The main Figaro data directory (corresponding to environment variable FIGARO_PROG_S) contains a number of files giving the published flux densities of standard stars, all with a `.tab' extension. In addition Jeremy Walsh has made available the Oke and HST standards and copies can be retrieved by anonymous ftp. For example, the file g158m100.tab begins as follows:
* G 1 5 8 - 1 0 0
*
* Table file for G158-100, faint object flux standard, based on
* Filippenko and Greenstein (1984) (Preprint, submitted to P.A.S.P.)
* Note that these are fitted continuum fluxes, not directly
* measured fluxes, and should be used accordingly. This file is
* designed for use with the Figaro routine GSPIKE. The data here is
* given to 3 decimal places and was supplied directly by Alex
* Filippenko.
*
SET UNITS = "micro-Janskys"
SET LABEL = "Flux"
*
3300 891.251
3400 990.831
3500 1135.534
3600 1282.331
3700 1432.187
3800 1599.556
3900 1770.110
The lines beginning with asterisks are treated as comments, and the lines that begin with `SET' are used to set data objects in the file created from this table. An alternative version of this file is `g158m100a.tab', which contains the lines
SET UNITS = "AB Magnitudes"
SET LABEL = "Flux"
SET MAGFLAG = 1
*
3300 16.525
3400 16.410
3500 16.262
3600 16.130
3700 16.010
3800 15.890
The functions of the UNITS and LABEL lines should be fairly obvious. Setting MAGFLAG to 1 in a file indicates to `splot' that the data are in magnitude units and so should be plotted with the flux scale reversed. (Note that most `.tab' files actually used by Figaro in fact use `.Z.UNITS' rather than just `UNITS'; these were written for the original version of `gspike' where you were allowed to assume that data units always were held in a file in an item called `file.Z.UNITS'. Now that Figaro supports NDF format files, this is no longer the case, and the abstract term UNITS is preferred-however, the original format files still work, since the new `gspike' uses a conversion table to handle these explicitly named items.) Tables based on data from, for example, Oke & Gunn's 1983 paper will also include the line
SET BANDWIDTH = 40
to indicate the 40 Angstrom bandwidth used by their data. The Filippenko & Greenstein data represent fitted continuum fluxes, so do not have a bandwidth-a point we shall have to return to very shortly.

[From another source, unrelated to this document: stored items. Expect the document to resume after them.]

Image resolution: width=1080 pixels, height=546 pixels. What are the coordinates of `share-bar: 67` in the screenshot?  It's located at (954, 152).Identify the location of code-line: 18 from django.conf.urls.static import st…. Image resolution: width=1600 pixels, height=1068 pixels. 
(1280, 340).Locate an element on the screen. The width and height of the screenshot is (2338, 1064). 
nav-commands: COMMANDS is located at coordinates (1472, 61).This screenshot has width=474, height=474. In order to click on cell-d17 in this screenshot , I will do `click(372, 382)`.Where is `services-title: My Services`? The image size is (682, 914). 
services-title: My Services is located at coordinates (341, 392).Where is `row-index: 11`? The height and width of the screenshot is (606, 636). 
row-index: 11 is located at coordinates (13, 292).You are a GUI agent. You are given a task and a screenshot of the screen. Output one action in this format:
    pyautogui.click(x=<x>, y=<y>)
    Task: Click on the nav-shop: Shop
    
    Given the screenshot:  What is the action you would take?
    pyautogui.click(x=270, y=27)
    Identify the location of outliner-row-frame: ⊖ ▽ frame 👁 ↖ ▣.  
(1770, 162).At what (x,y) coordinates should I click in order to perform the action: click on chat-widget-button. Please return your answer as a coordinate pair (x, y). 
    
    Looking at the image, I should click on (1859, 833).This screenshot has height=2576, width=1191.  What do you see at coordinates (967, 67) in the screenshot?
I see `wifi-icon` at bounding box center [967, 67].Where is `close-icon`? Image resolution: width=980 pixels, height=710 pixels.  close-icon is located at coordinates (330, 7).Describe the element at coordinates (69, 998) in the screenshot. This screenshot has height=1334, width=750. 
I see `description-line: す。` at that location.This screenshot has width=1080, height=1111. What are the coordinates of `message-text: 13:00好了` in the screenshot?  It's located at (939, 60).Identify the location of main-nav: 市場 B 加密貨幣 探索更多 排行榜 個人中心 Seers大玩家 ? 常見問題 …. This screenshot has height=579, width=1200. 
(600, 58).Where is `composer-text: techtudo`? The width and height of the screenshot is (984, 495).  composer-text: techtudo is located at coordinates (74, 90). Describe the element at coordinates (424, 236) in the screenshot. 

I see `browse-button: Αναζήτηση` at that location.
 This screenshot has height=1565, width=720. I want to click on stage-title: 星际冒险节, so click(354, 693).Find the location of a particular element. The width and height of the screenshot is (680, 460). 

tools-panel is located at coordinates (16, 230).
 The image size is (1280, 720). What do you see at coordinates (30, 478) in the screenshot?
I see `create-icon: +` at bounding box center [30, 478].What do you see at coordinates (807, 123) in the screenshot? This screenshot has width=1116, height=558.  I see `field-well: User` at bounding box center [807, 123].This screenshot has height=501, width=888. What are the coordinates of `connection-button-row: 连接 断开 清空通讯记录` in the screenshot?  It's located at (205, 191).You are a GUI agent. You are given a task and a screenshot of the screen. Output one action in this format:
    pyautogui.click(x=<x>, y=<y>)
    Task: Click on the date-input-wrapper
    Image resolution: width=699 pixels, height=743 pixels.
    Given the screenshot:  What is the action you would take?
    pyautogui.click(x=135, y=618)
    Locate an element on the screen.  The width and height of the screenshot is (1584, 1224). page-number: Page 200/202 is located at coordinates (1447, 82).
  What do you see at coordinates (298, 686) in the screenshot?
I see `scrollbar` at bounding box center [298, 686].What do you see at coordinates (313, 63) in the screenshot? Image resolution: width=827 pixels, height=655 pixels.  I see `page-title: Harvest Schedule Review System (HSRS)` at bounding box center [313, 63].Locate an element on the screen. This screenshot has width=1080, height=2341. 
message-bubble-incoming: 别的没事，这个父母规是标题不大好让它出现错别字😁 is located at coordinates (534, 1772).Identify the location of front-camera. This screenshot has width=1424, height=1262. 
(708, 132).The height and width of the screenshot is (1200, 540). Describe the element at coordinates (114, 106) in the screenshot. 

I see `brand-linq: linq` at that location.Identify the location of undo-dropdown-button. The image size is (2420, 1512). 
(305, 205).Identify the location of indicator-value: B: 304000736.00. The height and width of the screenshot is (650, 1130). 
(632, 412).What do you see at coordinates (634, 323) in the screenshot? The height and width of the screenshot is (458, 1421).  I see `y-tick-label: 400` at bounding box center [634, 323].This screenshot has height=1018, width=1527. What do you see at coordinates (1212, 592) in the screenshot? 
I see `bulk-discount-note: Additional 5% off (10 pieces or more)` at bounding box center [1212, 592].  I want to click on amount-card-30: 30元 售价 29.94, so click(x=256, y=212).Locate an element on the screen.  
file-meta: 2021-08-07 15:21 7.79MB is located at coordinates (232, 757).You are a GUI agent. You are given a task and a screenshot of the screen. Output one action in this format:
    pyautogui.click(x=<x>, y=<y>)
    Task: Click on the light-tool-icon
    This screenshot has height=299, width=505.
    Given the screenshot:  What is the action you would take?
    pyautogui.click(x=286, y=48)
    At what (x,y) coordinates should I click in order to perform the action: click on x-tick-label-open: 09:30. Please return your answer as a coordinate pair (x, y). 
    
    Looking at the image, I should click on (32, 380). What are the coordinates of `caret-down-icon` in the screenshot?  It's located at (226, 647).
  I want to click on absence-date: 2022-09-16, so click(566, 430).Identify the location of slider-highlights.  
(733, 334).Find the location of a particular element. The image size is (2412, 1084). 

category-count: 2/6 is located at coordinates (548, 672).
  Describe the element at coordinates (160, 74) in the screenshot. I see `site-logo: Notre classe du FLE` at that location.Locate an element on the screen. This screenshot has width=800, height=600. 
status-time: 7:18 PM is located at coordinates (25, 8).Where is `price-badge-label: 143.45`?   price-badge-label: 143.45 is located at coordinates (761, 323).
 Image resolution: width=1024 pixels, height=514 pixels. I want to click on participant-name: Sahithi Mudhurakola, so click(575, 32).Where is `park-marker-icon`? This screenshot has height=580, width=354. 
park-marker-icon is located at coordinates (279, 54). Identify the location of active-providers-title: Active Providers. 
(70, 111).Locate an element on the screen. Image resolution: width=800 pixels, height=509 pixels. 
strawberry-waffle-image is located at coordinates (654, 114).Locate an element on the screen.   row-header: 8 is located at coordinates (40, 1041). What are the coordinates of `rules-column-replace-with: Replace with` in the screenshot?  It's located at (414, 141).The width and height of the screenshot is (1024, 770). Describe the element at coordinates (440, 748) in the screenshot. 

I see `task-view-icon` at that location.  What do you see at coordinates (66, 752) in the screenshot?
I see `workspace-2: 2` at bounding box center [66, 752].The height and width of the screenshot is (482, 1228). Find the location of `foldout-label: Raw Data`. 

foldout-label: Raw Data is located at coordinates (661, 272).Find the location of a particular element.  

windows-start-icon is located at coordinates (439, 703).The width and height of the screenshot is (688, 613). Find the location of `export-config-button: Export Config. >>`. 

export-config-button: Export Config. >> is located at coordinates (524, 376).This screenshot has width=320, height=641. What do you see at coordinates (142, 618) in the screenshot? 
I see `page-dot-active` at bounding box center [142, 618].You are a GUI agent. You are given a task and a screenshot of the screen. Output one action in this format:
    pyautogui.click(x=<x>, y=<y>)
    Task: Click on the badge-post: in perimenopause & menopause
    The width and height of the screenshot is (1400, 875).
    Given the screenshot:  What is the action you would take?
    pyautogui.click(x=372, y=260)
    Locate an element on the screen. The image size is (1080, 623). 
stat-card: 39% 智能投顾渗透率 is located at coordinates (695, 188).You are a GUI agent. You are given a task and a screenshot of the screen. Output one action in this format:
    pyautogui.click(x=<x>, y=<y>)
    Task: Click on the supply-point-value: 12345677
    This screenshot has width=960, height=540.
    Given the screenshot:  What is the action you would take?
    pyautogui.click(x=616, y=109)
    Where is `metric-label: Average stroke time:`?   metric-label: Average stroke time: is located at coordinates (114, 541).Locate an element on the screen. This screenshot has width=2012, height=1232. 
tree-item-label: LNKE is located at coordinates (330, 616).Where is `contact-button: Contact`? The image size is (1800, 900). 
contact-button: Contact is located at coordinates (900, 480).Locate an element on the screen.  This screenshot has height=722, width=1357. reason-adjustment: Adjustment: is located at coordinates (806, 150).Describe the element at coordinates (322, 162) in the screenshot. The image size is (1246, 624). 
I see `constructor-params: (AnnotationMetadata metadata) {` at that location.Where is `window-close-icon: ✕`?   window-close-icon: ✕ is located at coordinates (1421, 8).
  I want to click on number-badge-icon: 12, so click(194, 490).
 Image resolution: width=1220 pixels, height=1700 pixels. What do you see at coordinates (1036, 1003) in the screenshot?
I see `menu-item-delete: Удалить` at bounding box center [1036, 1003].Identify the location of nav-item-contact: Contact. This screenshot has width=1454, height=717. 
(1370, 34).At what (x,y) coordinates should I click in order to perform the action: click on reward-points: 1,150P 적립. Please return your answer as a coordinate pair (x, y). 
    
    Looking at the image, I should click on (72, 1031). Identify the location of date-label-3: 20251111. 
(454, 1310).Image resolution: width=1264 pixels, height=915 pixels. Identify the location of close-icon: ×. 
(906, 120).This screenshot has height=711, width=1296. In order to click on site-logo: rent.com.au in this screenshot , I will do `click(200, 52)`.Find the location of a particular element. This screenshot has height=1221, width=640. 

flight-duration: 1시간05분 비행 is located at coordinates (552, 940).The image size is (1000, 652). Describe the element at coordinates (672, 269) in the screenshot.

From the `.tab' files already supplied, it should be possible for you to deduce how to create your own, should that be necessary.
There is a Figaro convention regarding the naming of the table files. The `ls' command may be used to find which files are available as tables. The command
% ls $FIGARO_PROG_S/*.tab
will list all the table files supplied in the main directory. Note that not all of these are intended for flux calibration; some may be extinction tables, etc. If in doubt, these are all text files, and should have comments at the start describing their function. So, the command
% more $FIGARO_PROG_S/file.tab
will list the file for you. You should find that most flux files exist in two incarnations, as implied above, one in a Jansky based unit, one in AB magnitudes. The name of the AB magnitude file ends with `a'. So, for example, the files `l74546.tab' and `l74546a.tab' both represent the standard star L745-46A, but the former is in Jansky units-and is therefore probably the one you should use-while the latter is in AB magnitudes. The fact that the name of the object itself ends in `A' is an unfortunate complication that may be misleading.